Idaho man sees ‘mark of the beast,’ cuts off and microwaves hand

HAYDEN, Idaho (AP) — A man who believed he bore the “mark of the beast” used a circular saw to cut off one hand, then he cooked it in the microwave and called 911, authorities said.

Posted: Jan 9, 2008 09:36 AM

The man, in his mid-20s, was calm when Kootenai County sheriff’s deputies arrived Saturday in this northern Idaho town. He was in protective custody in the mental health unit of Kootenai Medical Center.

“It had been somewhat cooked by the time the deputy arrived,” sheriff’s Capt. Ben Wolfinger said. “He put a tourniquet on his arm before, so he didn’t bleed to death. That kind of mental illness is just sad.”
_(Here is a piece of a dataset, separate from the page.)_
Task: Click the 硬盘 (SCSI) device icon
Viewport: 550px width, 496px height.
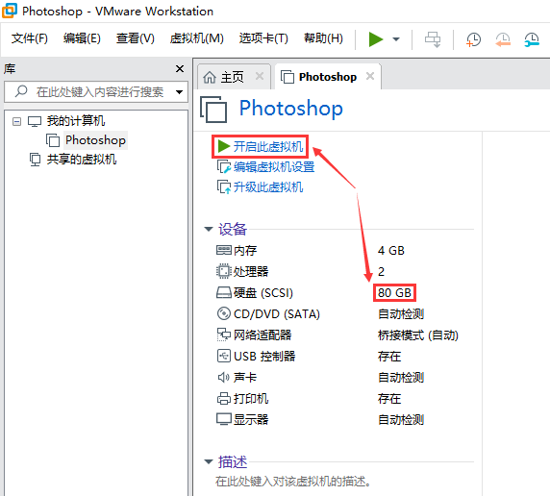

It was not immediately clear whether the man has a history of mental illness. Hospital spokeswoman Lisa Johnson would not say whether an attempt was made to reattach the hand, citing patient confidentiality.

The Book of Revelation in the New Testament contains a passage in which an angel is quoted as saying: “If anyone worships the beast and his image and receives his mark on the forehead or on the hand, he, too, will drink the wine of God’s fury.”

The book of Matthew also contains the passage: “And if your right hand causes you to sin, cut it off and throw it away. It is better for you to lose one part of your body than for you whole body to do into hell.”

Wolfinger said he didn’t know which hand was amputated.